内科医、カイロプラクター、栄養療法家、マッサージ師、タロット占い、ありとあらゆるものを試したが、どれも効き目はないようだった。打つ手のなくなった私は、自分の痛みに話しかけてみることにした。これはその具体的な対話の例である。

:「あなたは、私をしっかりつかまえて話してくれない。私の関心を独り占めにしたいというなら、もう成功してるじゃないか。何に気を向けようと、同時にあなたのことも気にかかっているのだから。字を書く時だって、手にあなたの存在を感じている。いつも身体中にあなたの存在を感じているのだ。あなたが怖い。私にはあなたをどうすることもできない。あなたに近づく手だても、あなたをどうにかする力もない。これがあと少しでも続いたら、私はもう絶望するしかない。いつまでも続けるつもりなのだ。どうしてあなたはここにいるのだ。」

痛み:「私はあなたの関心を引くためにいるのだ。私の存在を知らせているのだよ。あなたに私の力を見せつけているのだ。私にはあなた以上に力がある。私の意志はあなたの意志より強い。あなたは私に勝てないが、私は簡単にあなたを負かすことができる。」

:「だが、どうしてその力で私を破壊しなければならないのか。」

痛み:「もう無視されるのはいやだからさ。あなたは私の前にうやうやしく頭を下げ、へりくだるしかない。私は並ぶ者のない『神』なのだから。私はすべての始まり。すべては私から生まれ、私なしでは何も存在しないのだ。私はいつもあなたのそばにいたい。だからこそ私はあなたを自分の力の中にとらえ、私のことだけを考えるようにさせているのだ。私がここにいる限り、あなたはもう、今まで通りに生き、同じことをするのは不可能だ。」

このような対話は、私の無力な状態に意味を与えた。それまで痛みは取り除くべき災いであった。しかし今では「並ぶ者のない神」であることがわかった。そしてこの偉大な存在は、私と親密になりたがっている。私にとって単なる口先の言葉にすぎなかったこと、「私たちの傷口は『大いなる自己』が私たちの内部へと入る入り口である。降りかかる災難は私のために神が遣わしたもの、個性化(個の確立)のための神の声かも知れない」ということが、やっと理解できたのである。

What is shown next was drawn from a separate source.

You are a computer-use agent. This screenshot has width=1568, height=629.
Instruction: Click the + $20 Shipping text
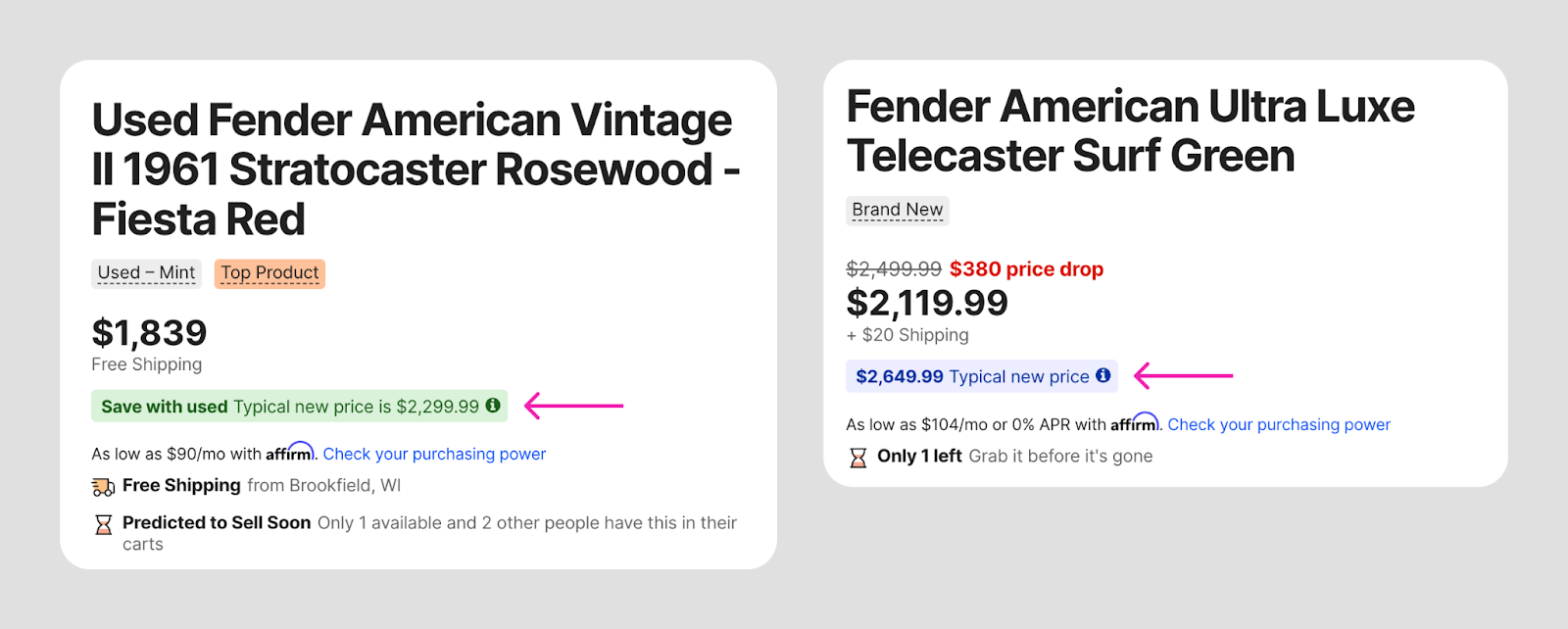[907, 335]
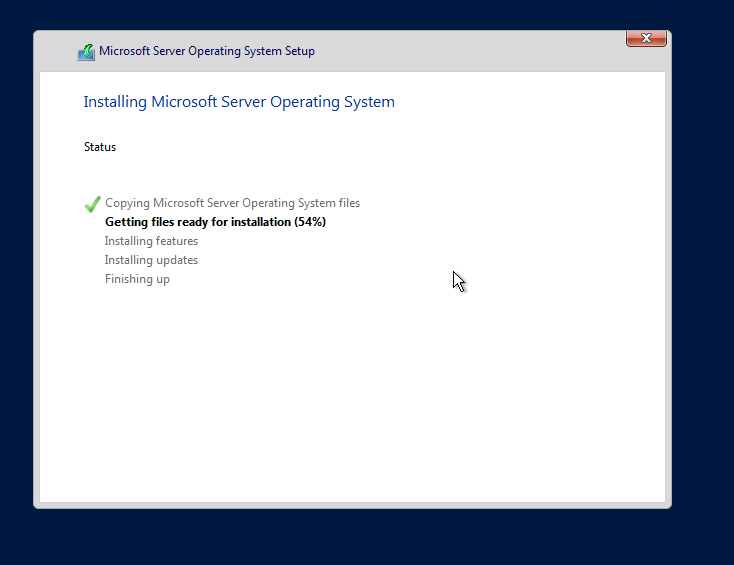Click the gray bottom border of Setup window

(352, 505)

私は、自分の生活を変えなければならないと気づいた。20代、30代の頃、そしておそらく40代でも、驚いたことに完全に自己中心的な人がいて、しかもその人が成功していたりする。しかし遅かれ早かれ、より大きな人格が自己主張を始めるのだ。「時がきたのだ」と私の痛みは言った。「私に対するあなたの愛を邪魔するものはすべて止めてしまう時が」そしてその声はさらに言った。「あなたが私を愛し、私とともにいることは重要で、一刻の猶予もならにあことだから、あなたが私より重視しそうなものに対しては、身体を麻痺させて使えなくしてしまおう。何よりもまず私を愛しなさい。私を無視すれば、死、病気、破滅に至るのだ」

ある人が神経症や病気になったとしても、それはその人が人格に欠点のある劣った人間だからではない。それは、より大きな人格が表面に出ようとしている、ある意味で成長の可能性を示す合図なのである。慢性関節リューマチになった時、私は精神分析に立ち返った。私がそうしたのは、自分がこの病気にかかったからだと思う。しかし無意識の意図は、ひょっとすると違っていたのかも知れない。リューマチにかかって、私は分析に戻った。分析に終わりはない。状況が変われば、新しい心的内容を統合しなければならない。元型的な世界への窓がいったん開いた以上、それを再び閉めることはできない。個性化を促す声に答えて、自分が成長するか、病気の方が成長してこちらを負かすかである。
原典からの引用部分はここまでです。